Глупо было, наверное, с моей стороны делать эту вторую попытку. Но я раскаивался, что сбежал от Веры. Конечно, то, что она мне шептала, было довольно странно, ну, а вдруг это все-таки была она? Подумать только! А я просто взял и сбежал! Я чуть со стыда не сгорел. И тогда я допил чай, который Солтикофф оставил в чайнике, и опять ринулся в гардероб.
Вот так я попал в Таммерфорс.
Но о том, что случилось со мной в Финляндии, у меня нет сил рассказывать. Тяжелое было время, я до сих пор чувствую себя разбитым. Кошмар, что люди способны делать друг с другом. Мне пришлось много чего пережить и увидеть, дьявольски много. А когда я вернулся, ничего не переменилось: история продолжает крутиться на мчащейся карусели. И нельзя спрыгнуть, не разбившись насмерть.
И теперь я не знаю, что делать. Поехать домой? Это, похоже, невозможно. И деньги у меня кончаются. Никакого следа Веры. Ничего. Только воспоминание, в которое я не решаюсь верить.
Воистину, не знаю, что делать.
Никогда в жизни я не чувствовал себя таким одиноким.
* * *«Я позвонил Гуннару Эммануэлю на следующий после нашего свидания день и спросил, не могу ли я чем-нибудь помочь. Он поблагодарил и отказался, весьма вежливо и формально. Ему уже намного лучше, и он извинился за причиненное беспокойство. Я заговорил о его переживаниях и попытался дать свое толкование, но, похоже, его это не интересовало и говорить об этом он не желал. Нет, спасибо, деньги ему не нужны. Я предложил ему уехать на время домой в Хельсингланд: привычная обстановка наверняка окажет благотворное действие. Он обещал подумать. Потом он дал мне кое-какую дополнительную информацию о своем «путешествии» в Финляндию, но и тут, судя по всему, остерегался чересчур раскрываться. Он, казалось, раскаивался, что и так рассказал мне слишком много, и в ответ на мои попытки расспросить его все больше уходил в себя. Совершенно очевидно, что в моих объяснениях он увидел лишь насмешливую игру воображения.
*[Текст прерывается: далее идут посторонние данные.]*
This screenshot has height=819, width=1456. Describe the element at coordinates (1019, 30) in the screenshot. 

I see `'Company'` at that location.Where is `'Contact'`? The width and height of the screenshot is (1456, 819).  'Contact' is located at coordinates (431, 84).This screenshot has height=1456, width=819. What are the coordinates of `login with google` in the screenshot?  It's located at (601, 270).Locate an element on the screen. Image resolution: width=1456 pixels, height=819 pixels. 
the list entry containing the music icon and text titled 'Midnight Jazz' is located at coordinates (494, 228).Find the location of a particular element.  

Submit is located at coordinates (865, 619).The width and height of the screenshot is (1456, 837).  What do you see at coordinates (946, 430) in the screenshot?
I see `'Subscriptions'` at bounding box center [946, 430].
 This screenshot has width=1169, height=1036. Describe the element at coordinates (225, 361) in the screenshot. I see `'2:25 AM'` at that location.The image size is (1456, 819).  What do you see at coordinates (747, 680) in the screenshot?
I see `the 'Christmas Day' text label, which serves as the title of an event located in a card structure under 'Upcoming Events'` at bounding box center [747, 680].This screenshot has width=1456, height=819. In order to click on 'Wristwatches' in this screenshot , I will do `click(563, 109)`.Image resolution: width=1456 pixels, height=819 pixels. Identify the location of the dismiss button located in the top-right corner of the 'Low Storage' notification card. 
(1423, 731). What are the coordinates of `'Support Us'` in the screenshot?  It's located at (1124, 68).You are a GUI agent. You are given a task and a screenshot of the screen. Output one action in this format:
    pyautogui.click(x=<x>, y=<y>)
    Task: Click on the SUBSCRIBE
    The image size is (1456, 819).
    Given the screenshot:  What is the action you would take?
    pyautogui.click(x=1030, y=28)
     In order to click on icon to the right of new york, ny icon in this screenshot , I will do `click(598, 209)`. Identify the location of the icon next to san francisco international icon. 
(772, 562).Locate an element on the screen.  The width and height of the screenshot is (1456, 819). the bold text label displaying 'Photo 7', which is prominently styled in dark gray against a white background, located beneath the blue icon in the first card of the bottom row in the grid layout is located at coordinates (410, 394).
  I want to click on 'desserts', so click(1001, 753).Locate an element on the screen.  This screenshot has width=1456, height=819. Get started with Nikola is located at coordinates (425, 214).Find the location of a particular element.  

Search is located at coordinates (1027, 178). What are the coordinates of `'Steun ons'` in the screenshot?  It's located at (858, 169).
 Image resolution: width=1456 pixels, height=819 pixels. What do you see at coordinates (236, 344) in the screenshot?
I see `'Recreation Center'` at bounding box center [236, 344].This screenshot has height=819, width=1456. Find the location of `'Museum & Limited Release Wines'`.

Мне так и не удалось установить с Гуннаром Эммануэлем по-настоящему непринужденных отношений, а сделать это сейчас казалось еще труднее. Вначале он искал моих советов и пытался пробудить мой интерес, я же проявлял нетерпение и, возможно, некоторую холодность. Сейчас сложилась противоположная ситуация. Это я стремился завоевать его доверие, в частности, по чисто человеческим причинам, а не только в поисках интересного материала. В его переживаниях, похоже, скрывался некий смысл, который мне страшно хотелось раскрыть. Его теперешняя замкнутость была вполне естественной реакцией, тем более что существовало единственное разумное объяснение: передо мной симптомы начинающегося психического заболевания. Но когда я посоветовал ему обратиться к университетскому психиатру, он наотрез отказался.
Это было очень странно. Иногда, в качестве чистой игры воображения, я выдвигал кое-какие «сверхъестественные» объяснения его переживаний, но у него это не вызывало ни малейшего интереса. По-моему, он считал меня легкомысленным. Я давал какой-нибудь исторический комментарий и жадно ждал его суждений. Он же по большей части неприязненно отмалчивался. «Ясное дело, ежели кто хочет лишь шутить да насмешничать, так пожалуйста.» Так звучал его обычный ответ.
Он ни в малейшей степени не был мистиком, этот степенный сын Хельсингланда, но в то же время желал, чтобы к его переживаниям относились всерьез, словно бы речь шла об объективных феноменах. Мои объяснения его обижали. Все это было очень странно.